Sorting Apart "Various"[edit]

The "Various" section is... well, it's nearly the entirety of the page, so I'd say that it'd be great to break it up at least into two bits-- the obvious division being to pull into a separate section all of the quotes that are about the inseparability of: the self, life, the life-as-game, god, and the universe. I'm thinking of having a try at it, since having them all in one solid section would show how broadly the single idea pervades his work, and can be viewed from different angles; and is distinct in quality and quantity from, say, his social criticism. Of course, I wouldn't remove any quotes, just move them. Sburke 06:08, 10 October 2010 (UTC)

Creating "subjective" sub-headings is generally discouraged here — a more appropriate set of divisions which is used where such sections as this have become overly long is division by dates or eras — as has been done with a few of the more extensively quoted politicians, and recently with Albert Einstein — I might do this as a non-controversial edit shortly — am presently reviewing recent changes that have occurred while I was away. ~ Kalki (talk · contributions) 08:45, 10 October 2010 (UTC)
I hadn't even looked at the page prior to commenting, but there are perhaps many quotes that could be headed under sections for different works — I have several of his books immediately available in my library, and might delve into them for more material to fill out a few sections sometime this week; after that, if there is still a clear need for chronological divisions I might add these. ~ Kalki (talk · contributions) 08:49, 10 October 2010 (UTC)
Thank you for moving all those unsourced quotes! Anyway, that huge block of them just rubbed me the wrong way, in every way. If any of the quotes strike me as gems, I'll go hammer on Google Books for them again.
But on to other biz: thank you for pointing out that subjectivity in headings is discouraged; because as I think across quotes pages I've read before, I remember boggling over how the willy-nilly headings did vastly more harm than good.
So I understand why it is generally discouraged.
But I think that Watt's work over the years is exceptional in that each lecture/book has a topic, but is often linked with the central theme of his larger work: the unity of self and everything else. This is an unusual situation, compared to typical authors' books which are either the same thing over and over again, or are each about the book's one topic and that's pretty much it. Instead, he is generally (well, prototypically!) a sort of topic-plus-one, or, if you will, topic-plus-One!
I am not, in the least, speculating or handwaving here: some days ago, I hardcopied the whole web page of quotes and sat down with it and had a try at going through and marking which ones were about self-and-everything. I was quite surprised by how little a sense of subjectivity was involved: only a few got a "maybe".

(Collected data entries)
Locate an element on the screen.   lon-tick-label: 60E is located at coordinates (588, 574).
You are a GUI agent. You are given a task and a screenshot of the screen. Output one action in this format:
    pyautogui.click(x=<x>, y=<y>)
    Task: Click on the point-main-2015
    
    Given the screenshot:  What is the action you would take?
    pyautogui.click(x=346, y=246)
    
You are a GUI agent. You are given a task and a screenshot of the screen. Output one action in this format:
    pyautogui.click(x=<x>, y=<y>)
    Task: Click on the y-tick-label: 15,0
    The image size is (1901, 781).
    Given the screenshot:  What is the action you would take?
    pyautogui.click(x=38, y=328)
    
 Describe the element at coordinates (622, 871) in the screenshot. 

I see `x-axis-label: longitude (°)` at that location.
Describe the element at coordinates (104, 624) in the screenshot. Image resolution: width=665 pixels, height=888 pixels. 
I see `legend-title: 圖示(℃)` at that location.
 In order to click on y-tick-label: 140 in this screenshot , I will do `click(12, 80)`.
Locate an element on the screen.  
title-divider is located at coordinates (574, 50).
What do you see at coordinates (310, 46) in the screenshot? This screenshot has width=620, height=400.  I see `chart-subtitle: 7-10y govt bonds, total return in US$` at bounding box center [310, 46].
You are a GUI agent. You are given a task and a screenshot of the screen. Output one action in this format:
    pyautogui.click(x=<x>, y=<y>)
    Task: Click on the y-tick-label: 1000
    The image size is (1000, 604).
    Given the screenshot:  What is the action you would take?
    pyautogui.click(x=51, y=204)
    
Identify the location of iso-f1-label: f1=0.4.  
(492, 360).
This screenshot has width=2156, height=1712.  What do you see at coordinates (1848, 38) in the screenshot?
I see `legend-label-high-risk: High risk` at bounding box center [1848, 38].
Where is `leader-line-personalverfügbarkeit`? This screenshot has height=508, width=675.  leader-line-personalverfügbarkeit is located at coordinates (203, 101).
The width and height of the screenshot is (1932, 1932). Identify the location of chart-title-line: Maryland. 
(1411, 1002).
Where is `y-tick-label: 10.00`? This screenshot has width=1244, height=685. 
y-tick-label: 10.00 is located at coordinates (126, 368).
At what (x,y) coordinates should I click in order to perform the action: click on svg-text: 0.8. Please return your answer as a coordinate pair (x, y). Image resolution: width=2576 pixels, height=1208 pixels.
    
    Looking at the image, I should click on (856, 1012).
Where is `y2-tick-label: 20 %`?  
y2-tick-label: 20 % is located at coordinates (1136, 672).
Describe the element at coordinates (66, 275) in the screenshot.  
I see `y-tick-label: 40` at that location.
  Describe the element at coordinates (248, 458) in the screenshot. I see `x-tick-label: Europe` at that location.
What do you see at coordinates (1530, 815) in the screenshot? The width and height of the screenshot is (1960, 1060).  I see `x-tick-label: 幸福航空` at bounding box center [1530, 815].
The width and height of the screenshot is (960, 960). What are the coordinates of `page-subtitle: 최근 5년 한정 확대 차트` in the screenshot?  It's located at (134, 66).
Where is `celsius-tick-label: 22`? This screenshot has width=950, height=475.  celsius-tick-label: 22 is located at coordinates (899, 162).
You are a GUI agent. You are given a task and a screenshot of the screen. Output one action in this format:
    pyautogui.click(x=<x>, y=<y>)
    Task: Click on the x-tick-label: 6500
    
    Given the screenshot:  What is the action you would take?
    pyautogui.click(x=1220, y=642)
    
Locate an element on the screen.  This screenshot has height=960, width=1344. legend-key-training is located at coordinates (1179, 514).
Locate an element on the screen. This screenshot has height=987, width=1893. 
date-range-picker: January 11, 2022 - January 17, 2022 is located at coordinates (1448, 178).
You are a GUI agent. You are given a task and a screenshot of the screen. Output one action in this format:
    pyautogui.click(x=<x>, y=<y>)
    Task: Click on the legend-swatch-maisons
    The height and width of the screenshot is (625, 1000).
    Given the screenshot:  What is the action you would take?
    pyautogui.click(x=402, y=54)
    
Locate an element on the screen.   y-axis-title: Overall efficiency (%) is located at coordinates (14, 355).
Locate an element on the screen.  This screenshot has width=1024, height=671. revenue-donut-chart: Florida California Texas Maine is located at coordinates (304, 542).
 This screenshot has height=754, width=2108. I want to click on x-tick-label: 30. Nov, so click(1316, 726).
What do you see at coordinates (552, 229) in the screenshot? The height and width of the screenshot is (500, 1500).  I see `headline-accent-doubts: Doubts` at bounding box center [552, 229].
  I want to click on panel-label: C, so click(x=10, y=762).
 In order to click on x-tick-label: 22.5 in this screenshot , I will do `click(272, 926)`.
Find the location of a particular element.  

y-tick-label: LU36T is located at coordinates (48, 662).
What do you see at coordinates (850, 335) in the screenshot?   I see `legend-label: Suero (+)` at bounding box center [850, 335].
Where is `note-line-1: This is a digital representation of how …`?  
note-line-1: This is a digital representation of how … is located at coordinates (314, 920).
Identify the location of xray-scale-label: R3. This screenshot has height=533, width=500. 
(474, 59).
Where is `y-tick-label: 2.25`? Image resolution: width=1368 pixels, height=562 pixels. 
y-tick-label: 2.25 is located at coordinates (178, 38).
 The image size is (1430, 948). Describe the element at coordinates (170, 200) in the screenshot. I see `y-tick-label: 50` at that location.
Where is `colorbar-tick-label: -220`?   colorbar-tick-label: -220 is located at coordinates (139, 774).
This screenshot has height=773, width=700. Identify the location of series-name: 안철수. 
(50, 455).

▶ _Required action A_
Summarize the talk-page discussion in three sentences.
▶ _Required action B_
Duplicate the talk-page discussion starting with "But on to other" and going on through "is generally discouraged.".

▶ _Expected output A_
Sburke proposes breaking up the oversized "Various" section by moving, without removing, the quotes about the inseparability of the self, life, god, and the universe into a section of their own. Kalki answers that subjective sub-headings are generally discouraged and that long sections are better divided by dates or eras, or perhaps by his different works. Sburke accepts why subjectivity is discouraged but argues that his work is exceptional because each lecture or book is often linked to the central theme of the unity of self and everything else, and reports that marking a printed copy of the quotes involved little subjectivity, with only a few getting a "maybe."

▶ _Expected output B_
But on to other biz: thank you for pointing out that subjectivity in headings is discouraged; because as I think across quotes pages I've read before, I remember boggling over how the willy-nilly headings did vastly more harm than good.
So I understand why it is generally discouraged.